DATA IN THIS EXERCISE:

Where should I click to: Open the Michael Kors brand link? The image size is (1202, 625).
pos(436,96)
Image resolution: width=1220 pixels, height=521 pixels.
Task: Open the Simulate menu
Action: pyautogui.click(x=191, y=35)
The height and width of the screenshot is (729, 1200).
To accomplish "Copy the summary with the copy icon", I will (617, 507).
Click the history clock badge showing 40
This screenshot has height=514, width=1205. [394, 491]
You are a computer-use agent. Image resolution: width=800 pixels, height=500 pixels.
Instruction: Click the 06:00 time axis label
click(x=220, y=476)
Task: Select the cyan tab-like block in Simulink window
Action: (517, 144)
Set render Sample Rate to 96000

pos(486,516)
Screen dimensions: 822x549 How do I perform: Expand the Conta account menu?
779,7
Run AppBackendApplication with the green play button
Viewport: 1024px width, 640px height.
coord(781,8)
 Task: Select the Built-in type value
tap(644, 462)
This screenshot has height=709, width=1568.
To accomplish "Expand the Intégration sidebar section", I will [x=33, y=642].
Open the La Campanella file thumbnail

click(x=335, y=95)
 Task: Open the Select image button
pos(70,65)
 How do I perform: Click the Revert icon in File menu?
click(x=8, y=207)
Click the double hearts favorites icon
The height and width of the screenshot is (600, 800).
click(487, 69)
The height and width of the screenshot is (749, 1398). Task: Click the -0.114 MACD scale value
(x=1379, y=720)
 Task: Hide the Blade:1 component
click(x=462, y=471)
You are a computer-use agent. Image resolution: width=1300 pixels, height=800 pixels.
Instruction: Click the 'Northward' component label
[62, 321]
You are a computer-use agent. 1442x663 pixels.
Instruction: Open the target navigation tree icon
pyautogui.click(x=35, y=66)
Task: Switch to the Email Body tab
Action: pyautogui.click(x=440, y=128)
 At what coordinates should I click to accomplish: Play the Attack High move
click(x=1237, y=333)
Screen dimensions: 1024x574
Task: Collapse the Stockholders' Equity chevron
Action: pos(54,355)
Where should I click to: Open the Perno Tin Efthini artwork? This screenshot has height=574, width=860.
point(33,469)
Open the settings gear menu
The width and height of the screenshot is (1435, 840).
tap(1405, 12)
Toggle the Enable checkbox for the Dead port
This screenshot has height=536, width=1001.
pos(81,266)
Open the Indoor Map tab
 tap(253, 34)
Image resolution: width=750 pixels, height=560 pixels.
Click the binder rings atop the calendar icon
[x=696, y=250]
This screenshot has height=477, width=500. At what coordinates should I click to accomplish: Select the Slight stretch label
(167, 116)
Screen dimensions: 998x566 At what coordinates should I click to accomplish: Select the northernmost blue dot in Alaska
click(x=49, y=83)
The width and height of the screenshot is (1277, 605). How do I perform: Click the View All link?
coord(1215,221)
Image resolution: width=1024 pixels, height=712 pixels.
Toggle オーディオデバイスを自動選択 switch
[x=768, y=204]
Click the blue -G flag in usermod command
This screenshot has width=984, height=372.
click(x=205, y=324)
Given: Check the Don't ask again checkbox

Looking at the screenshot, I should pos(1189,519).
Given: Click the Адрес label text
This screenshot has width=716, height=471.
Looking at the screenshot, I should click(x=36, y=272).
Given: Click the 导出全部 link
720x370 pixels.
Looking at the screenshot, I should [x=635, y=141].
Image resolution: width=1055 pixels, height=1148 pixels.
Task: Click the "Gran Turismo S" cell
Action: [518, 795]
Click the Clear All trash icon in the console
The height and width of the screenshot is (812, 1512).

EXERCISE AIM: Return all of the records above unchanged, line for line.

SOLVED EXERCISE:
Where should I click to: Open the Michael Kors brand link? The image size is (1202, 625).
pos(436,96)
Image resolution: width=1220 pixels, height=521 pixels.
Task: Open the Simulate menu
Action: pyautogui.click(x=191, y=35)
The height and width of the screenshot is (729, 1200).
To accomplish "Copy the summary with the copy icon", I will (617, 507).
Click the history clock badge showing 40
This screenshot has height=514, width=1205. [394, 491]
You are a computer-use agent. Image resolution: width=800 pixels, height=500 pixels.
Instruction: Click the 06:00 time axis label
click(x=220, y=476)
Task: Select the cyan tab-like block in Simulink window
Action: (517, 144)
Set render Sample Rate to 96000

pos(486,516)
Screen dimensions: 822x549 How do I perform: Expand the Conta account menu?
779,7
Run AppBackendApplication with the green play button
Viewport: 1024px width, 640px height.
coord(781,8)
 Task: Select the Built-in type value
tap(644, 462)
This screenshot has height=709, width=1568.
To accomplish "Expand the Intégration sidebar section", I will [x=33, y=642].
Open the La Campanella file thumbnail

click(x=335, y=95)
 Task: Open the Select image button
pos(70,65)
 How do I perform: Click the Revert icon in File menu?
click(x=8, y=207)
Click the double hearts favorites icon
The height and width of the screenshot is (600, 800).
click(487, 69)
The height and width of the screenshot is (749, 1398). Task: Click the -0.114 MACD scale value
(x=1379, y=720)
 Task: Hide the Blade:1 component
click(x=462, y=471)
You are a computer-use agent. Image resolution: width=1300 pixels, height=800 pixels.
Instruction: Click the 'Northward' component label
[62, 321]
You are a computer-use agent. 1442x663 pixels.
Instruction: Open the target navigation tree icon
pyautogui.click(x=35, y=66)
Task: Switch to the Email Body tab
Action: pyautogui.click(x=440, y=128)
 At what coordinates should I click to accomplish: Play the Attack High move
click(x=1237, y=333)
Screen dimensions: 1024x574
Task: Collapse the Stockholders' Equity chevron
Action: pos(54,355)
Where should I click to: Open the Perno Tin Efthini artwork? This screenshot has height=574, width=860.
point(33,469)
Open the settings gear menu
The width and height of the screenshot is (1435, 840).
tap(1405, 12)
Toggle the Enable checkbox for the Dead port
This screenshot has height=536, width=1001.
pos(81,266)
Open the Indoor Map tab
 tap(253, 34)
Image resolution: width=750 pixels, height=560 pixels.
Click the binder rings atop the calendar icon
[x=696, y=250]
This screenshot has height=477, width=500. At what coordinates should I click to accomplish: Select the Slight stretch label
(167, 116)
Screen dimensions: 998x566 At what coordinates should I click to accomplish: Select the northernmost blue dot in Alaska
click(x=49, y=83)
The width and height of the screenshot is (1277, 605). How do I perform: Click the View All link?
coord(1215,221)
Image resolution: width=1024 pixels, height=712 pixels.
Toggle オーディオデバイスを自動選択 switch
[x=768, y=204]
Click the blue -G flag in usermod command
This screenshot has width=984, height=372.
click(x=205, y=324)
Given: Check the Don't ask again checkbox

Looking at the screenshot, I should pos(1189,519).
Given: Click the Адрес label text
This screenshot has width=716, height=471.
Looking at the screenshot, I should click(x=36, y=272).
Given: Click the 导出全部 link
720x370 pixels.
Looking at the screenshot, I should [x=635, y=141].
Image resolution: width=1055 pixels, height=1148 pixels.
Task: Click the "Gran Turismo S" cell
Action: [518, 795]
Click the Clear All trash icon in the console
The height and width of the screenshot is (812, 1512).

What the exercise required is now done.